Conduct Records for each convict “falls into two parts: that relating to the convict’s history before arrival, and the details of his career in the colony. The former details include (normally), offence, date and place of trial, sentence, gaol report (i.e., the British gaol), hulk report, whether married (the last three begin to appear from 1816), and by 1821 a statement of relatives and religion is added. Also recorded here is the convict’s own statement of his crime, which was taken by personal questioning on board ship before disembarkation and which usually expands the information formally recorded of the offence. The information contained in these “confessions” (the word is used in 1826) varies greatly, but often includes particulars of previous offences, connections and way of life. The information of conduct after arrival consists chiefly of offences which are recorded on a standard pattern: date of trial, place of convict’s employment or name of his master, charge, sentence, magistrate. Instances of good conduct are sometimes recorded, as are the grant of emancipations, and if death occurred while the convict was on strength, it is noted.”
This record really ties everything we’ve learnt so far together. The box at top right can be transcribed as this: Transported for sheep stealing. Gaol kept: Not known. Hulk kept: Good. Married. Stated this offence stole a lamb once 3 months in stealing cabbages. Married 4 children wife Mary at NK [Not Known] Bradford. Surgeon’s Report: Behaved well.
Of the other comments, there are minor infractions for drunkenness, being out after hours and being absent without leave. He is accused of falsely complaining against his master in 1835 and is then removed from his Master and seconded elsewhere, including to work on the Bagdad Bridge by order of the Lieutenant Governor.
He was granted his Ticket of Leave in 1841. This enabled him a greater number of freedoms in the colony, but not to carry firearms, board a ship or otherwise leave the colony. It also meant that he could acquire property, marry or – perhaps most crucially – bring his family from England.

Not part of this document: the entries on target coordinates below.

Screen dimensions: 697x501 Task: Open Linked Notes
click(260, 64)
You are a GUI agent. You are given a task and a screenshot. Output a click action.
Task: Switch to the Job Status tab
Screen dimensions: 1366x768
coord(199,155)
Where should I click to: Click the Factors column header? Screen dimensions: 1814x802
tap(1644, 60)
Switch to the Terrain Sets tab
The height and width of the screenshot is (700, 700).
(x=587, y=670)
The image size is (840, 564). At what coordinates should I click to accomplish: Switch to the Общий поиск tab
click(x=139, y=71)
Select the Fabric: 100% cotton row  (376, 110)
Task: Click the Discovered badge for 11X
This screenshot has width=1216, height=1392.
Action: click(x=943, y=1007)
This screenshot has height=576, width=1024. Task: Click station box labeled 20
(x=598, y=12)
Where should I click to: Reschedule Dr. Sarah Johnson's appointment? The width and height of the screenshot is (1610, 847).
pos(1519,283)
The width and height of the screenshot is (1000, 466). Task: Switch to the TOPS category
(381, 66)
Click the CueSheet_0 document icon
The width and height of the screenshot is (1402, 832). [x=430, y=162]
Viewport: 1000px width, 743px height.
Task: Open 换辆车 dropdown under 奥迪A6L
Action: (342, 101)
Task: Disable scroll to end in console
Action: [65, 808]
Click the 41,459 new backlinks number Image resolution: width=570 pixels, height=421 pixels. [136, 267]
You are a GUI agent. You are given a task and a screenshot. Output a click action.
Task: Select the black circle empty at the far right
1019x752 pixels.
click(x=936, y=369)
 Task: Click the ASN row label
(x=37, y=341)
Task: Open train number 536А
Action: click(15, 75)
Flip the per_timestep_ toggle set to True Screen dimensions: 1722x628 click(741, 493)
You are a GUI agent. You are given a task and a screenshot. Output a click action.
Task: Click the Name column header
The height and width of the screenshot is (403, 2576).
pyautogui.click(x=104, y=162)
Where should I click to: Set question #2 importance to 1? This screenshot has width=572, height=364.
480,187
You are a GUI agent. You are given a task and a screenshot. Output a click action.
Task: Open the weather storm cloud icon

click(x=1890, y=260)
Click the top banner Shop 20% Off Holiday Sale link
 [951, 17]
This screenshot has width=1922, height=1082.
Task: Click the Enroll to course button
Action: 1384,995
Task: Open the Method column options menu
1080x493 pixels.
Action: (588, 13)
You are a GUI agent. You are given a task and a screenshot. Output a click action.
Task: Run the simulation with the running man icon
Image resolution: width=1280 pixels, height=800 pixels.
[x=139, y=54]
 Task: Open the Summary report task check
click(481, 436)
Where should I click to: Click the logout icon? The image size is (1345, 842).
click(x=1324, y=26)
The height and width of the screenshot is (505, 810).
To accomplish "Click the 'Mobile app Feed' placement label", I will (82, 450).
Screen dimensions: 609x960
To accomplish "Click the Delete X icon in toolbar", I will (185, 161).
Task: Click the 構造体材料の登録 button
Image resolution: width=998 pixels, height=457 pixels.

Unfortunately for William, this wouldn’t happen. Left in England with four children to raise and no occupation of her own, Mary would’ve have effectively been widowed, as previously mentioned. Her choices would’ve been few: enter the workhouse or find a new husband. She chose the latter, and on 10 November 1836 she married a man 17 years her younger (despite some creative fudging of her age on subsequent census entries!), Thomas Strugnell, in Walcot, Somerset. The marriage entry lists her a “widow”. After the marriage, they continue to live in Winsley near Bradford on Avon.
Left alone in Tasmania, William would be granted a Conditional Pardon in 1846 after almost 13 years away from home. This would have removed all restrictions, except for leaving the colony.
Life would’ve been hard for William, and despite his pardon he may well have been forced back into government labour force. Eventually, as he reached his 70s, he was forced into the Paupers’ Depot at Port Arthur on 23 November 1863. Seven years later he was admitted to the Cascades Invalid Depot. This had been opened up in 1869 on part of the site used for the Cascades Female Factory.
On 13 April 1876 William, aged 84, succumbed to “senilis” (i.e. old age) in the Invalid Depot and died a pauper.
He had outlived his wife by five years and one of his daughters by eight years. He’d survived transportation, overcome the harsh life of a convict in an unfamiliar environment, been cut off from his wife and children, pulled himself up by his bootstraps and tried to make something off his circumstance … Yet despite this, I can’t help but feel he met a somewhat ignominious end all the same.